> **SOURCE DATA**:
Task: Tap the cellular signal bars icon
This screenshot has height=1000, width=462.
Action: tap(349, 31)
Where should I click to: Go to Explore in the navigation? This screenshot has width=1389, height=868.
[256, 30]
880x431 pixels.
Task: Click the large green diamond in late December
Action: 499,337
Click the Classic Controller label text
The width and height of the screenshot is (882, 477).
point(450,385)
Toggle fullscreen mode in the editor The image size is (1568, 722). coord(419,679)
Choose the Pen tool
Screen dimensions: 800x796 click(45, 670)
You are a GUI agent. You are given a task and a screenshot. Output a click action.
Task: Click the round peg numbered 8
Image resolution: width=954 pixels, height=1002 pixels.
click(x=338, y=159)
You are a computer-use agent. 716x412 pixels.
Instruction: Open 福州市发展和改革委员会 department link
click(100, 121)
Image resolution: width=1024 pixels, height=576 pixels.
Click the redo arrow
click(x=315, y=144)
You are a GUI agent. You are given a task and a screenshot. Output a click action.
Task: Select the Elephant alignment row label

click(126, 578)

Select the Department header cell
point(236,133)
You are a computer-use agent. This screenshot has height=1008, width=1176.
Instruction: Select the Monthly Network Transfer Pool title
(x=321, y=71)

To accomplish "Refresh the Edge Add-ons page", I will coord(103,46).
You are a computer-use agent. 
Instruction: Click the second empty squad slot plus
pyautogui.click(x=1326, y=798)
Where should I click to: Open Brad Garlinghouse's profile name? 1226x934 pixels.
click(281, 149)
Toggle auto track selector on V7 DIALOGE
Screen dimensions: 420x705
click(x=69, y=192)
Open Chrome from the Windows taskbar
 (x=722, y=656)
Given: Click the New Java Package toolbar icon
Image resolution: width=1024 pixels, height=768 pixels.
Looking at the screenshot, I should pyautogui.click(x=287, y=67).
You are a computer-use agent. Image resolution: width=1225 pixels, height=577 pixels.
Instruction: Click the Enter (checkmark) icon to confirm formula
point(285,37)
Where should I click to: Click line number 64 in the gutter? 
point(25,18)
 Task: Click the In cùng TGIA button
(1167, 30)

> **ABOUT THIS EXERCISE**: The expected answer is an exact copy of the lines above, beginning at the line with "Choose the Pen tool" and ending at the line with "You are a computer-use agent. This", with both ends in.

> **COMPLETED TASK**:
Choose the Pen tool
Screen dimensions: 800x796 click(45, 670)
You are a GUI agent. You are given a task and a screenshot. Output a click action.
Task: Click the round peg numbered 8
Image resolution: width=954 pixels, height=1002 pixels.
click(x=338, y=159)
You are a computer-use agent. 716x412 pixels.
Instruction: Open 福州市发展和改革委员会 department link
click(100, 121)
Image resolution: width=1024 pixels, height=576 pixels.
Click the redo arrow
click(x=315, y=144)
You are a GUI agent. You are given a task and a screenshot. Output a click action.
Task: Select the Elephant alignment row label

click(126, 578)

Select the Department header cell
point(236,133)
You are a computer-use agent. This screenshot has height=1008, width=1176.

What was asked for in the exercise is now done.